Donald Trump, Angela Merkel
Disappointment was the chief feeling of Germans - German Chancellor Angela Merkel and Trump Getty Images

It comes as no surprise that Europeans are wary of Trump's presidency. But on the eve of his inauguration new numbers show just how fearful, sad, and disappointed Europeans actually feel.

A new poll of people in major European countries, including Germany, France, Britain, and Poland finds high levels of negative emotions when asked about their feelings on Donald Trump as he prepares to take the oath of office.

Conducted by Berlin-based mobile researchers Dalia for IBTimes UK the poll is as part of a larger study of 10,000 people from across the EU's 28-nations gauging their political and moral attitudes.

Fear about Trump's presidency was strongest in France where 43% of respondents said they were afraid about his presidency, followed by Poland (35%), and Germany and the UK tied at 33%.

In the UK 41% of people said they felt "disappointment" with high numbers of others in Poland and Germany feeling the same.

Positive emotions like happiness, excitement, and hope failed to describe their feelings. The highest amount of "hope" that respondents felt was in Spain at 17%, and the country also led in feelings of "happiness" at 6%. Feelings of "relief" and "excitement" failed to break out of the single digits across Europe.

"The European centre of [political] gravity is, and always has been, some way to the left of that of the US," said British political scientist Robert Hazell at University College London. "We view Trump with dismay, bordering on horror, for all the reasons that you've read about."

In an interview published on 15 January Trump called the Nato military alliance — originally forged to guard against the former Soviet Union — obsolete. Repeatedly throughout his election campaign Trump questioned whether the transatlantic alliance's members were paying their fair share, suggesting the US may not honour its treaty obligations to protect other members.

"We view with real concern his wild statements about whether the US will continue to be a reliable partner," Hazell said. "There is a real fear that the United States may be about to enter a period of isolationism," he added.
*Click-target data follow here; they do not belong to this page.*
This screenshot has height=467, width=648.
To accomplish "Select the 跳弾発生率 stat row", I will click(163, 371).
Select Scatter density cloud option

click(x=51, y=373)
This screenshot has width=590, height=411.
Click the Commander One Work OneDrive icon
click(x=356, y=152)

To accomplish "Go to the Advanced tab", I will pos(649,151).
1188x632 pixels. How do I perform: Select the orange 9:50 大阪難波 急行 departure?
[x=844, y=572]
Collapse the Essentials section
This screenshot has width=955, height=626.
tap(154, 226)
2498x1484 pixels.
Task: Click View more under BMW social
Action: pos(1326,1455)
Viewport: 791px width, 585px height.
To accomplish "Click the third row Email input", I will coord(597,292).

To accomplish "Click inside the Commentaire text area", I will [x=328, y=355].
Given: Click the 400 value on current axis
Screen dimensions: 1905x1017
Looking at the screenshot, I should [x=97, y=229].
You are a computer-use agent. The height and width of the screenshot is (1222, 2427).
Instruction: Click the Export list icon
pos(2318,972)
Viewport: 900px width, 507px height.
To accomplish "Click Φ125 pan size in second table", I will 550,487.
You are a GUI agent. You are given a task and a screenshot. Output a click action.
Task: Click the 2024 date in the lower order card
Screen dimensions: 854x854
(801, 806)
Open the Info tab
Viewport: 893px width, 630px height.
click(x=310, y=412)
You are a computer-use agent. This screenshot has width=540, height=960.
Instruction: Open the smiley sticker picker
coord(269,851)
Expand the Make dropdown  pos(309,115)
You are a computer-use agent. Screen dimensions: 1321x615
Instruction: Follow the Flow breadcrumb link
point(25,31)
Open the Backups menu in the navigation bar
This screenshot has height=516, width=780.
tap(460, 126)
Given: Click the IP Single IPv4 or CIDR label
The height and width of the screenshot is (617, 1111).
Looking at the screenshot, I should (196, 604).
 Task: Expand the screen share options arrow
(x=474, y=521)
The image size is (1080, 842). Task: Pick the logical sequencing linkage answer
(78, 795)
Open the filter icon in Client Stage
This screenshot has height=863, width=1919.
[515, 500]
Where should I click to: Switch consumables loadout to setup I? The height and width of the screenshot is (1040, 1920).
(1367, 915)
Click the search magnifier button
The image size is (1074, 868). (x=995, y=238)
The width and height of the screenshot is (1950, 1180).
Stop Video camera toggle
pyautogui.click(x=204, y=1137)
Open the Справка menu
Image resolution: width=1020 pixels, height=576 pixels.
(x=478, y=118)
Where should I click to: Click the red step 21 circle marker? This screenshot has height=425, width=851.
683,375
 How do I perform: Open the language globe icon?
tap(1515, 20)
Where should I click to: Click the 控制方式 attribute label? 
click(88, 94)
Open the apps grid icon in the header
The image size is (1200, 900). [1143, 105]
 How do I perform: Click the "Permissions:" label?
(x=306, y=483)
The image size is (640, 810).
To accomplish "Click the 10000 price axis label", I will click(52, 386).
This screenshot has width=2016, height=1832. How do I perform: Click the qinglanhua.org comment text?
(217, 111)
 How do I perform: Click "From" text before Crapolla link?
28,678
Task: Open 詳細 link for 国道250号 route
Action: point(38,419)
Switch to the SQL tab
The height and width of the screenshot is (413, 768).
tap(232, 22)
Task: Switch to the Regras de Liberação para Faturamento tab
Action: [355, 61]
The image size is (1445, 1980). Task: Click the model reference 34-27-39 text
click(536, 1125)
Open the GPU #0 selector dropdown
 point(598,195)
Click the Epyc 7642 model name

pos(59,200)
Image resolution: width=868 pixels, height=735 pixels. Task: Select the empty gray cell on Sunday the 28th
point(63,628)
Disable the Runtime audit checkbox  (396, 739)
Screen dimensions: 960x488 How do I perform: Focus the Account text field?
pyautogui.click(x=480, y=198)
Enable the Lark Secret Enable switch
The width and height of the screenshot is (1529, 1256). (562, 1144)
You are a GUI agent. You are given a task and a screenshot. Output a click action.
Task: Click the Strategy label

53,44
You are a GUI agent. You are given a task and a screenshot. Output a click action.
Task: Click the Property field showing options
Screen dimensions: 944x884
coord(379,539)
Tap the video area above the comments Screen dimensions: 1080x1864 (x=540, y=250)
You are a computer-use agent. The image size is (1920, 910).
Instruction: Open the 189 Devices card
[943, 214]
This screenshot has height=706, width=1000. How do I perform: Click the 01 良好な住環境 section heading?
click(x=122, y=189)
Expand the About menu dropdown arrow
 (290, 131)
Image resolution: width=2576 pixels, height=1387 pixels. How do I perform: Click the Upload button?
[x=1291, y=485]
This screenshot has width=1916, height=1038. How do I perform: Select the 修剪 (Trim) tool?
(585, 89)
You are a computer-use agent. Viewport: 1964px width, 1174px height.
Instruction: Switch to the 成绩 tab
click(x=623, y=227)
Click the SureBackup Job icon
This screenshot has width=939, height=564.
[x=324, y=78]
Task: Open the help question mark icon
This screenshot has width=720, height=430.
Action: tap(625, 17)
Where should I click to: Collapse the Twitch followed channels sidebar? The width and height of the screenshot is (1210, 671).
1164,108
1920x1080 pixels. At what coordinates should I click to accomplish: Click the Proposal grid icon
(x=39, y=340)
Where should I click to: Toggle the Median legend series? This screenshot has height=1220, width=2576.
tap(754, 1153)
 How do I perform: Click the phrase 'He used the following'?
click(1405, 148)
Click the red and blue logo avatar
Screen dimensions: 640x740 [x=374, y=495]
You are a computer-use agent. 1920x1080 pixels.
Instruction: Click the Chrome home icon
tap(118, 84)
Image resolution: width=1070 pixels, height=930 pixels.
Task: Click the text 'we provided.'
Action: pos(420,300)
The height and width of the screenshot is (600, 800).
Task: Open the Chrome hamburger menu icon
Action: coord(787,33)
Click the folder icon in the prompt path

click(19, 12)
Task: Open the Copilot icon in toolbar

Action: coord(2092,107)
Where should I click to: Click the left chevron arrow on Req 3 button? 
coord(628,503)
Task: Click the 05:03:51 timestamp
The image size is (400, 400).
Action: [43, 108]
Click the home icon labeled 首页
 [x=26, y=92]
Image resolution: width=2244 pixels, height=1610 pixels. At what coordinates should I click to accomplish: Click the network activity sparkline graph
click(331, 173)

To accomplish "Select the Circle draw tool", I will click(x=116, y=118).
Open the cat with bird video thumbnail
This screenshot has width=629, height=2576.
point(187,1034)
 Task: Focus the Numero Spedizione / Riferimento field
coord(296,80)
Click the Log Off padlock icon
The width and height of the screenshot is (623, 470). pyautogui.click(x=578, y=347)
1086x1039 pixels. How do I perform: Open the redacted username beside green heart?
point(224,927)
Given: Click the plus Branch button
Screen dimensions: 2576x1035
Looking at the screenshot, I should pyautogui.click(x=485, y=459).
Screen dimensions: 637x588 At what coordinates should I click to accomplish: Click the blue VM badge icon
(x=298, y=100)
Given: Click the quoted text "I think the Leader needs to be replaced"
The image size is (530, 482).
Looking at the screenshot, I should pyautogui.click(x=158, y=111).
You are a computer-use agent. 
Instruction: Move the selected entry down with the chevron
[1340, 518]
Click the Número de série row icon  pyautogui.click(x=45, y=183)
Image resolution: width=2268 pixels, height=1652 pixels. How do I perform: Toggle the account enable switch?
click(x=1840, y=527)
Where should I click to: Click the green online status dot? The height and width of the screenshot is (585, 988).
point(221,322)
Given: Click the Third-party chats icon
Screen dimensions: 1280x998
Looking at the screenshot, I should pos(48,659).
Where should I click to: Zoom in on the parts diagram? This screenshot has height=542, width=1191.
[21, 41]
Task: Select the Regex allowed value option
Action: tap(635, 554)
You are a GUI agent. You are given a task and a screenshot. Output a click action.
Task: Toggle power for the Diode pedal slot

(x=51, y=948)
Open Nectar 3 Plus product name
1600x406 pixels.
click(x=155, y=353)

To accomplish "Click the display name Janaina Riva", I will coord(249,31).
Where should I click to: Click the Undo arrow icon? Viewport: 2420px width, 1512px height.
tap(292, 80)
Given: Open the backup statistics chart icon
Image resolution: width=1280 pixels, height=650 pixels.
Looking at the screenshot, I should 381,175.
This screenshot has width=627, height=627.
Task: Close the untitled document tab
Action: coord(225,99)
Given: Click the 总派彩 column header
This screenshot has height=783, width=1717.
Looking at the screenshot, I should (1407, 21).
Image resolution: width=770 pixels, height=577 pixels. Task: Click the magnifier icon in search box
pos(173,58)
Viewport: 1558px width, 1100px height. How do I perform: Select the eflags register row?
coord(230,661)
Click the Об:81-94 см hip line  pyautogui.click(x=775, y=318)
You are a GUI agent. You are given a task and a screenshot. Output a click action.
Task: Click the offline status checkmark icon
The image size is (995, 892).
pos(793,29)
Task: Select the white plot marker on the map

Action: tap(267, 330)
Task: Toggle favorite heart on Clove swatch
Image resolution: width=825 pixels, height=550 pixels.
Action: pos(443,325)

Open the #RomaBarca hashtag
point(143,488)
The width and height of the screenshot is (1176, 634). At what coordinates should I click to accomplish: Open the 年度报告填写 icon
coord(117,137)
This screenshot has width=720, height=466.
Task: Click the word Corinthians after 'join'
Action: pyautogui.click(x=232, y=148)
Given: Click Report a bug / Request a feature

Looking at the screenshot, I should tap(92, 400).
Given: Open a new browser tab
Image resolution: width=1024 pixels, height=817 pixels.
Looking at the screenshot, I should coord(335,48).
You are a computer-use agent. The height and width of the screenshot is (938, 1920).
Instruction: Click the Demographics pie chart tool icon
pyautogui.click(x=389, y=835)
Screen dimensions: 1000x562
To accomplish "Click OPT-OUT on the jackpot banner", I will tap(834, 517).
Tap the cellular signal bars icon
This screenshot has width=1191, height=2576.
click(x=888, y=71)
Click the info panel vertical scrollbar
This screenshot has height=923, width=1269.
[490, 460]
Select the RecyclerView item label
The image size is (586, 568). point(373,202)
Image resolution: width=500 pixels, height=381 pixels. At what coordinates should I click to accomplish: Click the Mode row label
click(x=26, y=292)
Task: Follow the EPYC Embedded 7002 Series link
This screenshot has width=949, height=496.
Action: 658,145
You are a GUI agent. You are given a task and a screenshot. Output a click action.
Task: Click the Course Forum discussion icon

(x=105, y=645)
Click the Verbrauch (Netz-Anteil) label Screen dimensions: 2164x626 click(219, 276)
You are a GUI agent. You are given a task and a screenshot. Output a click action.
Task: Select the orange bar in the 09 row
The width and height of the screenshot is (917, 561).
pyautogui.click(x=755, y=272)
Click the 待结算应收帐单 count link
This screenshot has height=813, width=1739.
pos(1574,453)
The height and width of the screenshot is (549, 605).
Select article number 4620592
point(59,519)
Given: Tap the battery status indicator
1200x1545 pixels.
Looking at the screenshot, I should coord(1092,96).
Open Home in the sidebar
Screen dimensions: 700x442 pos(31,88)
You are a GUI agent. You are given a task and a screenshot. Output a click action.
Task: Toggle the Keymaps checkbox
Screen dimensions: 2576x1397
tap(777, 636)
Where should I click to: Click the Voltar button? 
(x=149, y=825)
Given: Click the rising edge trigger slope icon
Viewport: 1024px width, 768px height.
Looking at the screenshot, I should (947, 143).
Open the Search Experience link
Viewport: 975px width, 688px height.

In the long run this would "be dangerous for the US and not just for Europe." Whether the US likes it or not, Hazell said, "it is one of the world's most important international policemen."

Feelings about Trump in Europe haven't improved – and may be even worse – than last year. Before the 2016 election last June, a Pew poll showed that across European nations just 9% of people had confidence that Trump would "do the right thing" in world affairs.

"I think Trump has his work cut out for him in Europe," said Dr Jacob Parakilas, deputy head of the US Programme at the international affairs think tank Chatham House.

Last week Trump also said that he won't work to stop nations from leaving the European Union, drawing condemnation from German and French leaders Angela Merkel and Francois Hollande.

Trump is "taking the side of the European far-right over its established governments and established political order," Parakilas added. "That makes him very popular in the part of Europe that actively supports the far-right, and very unpopular in the rest of it."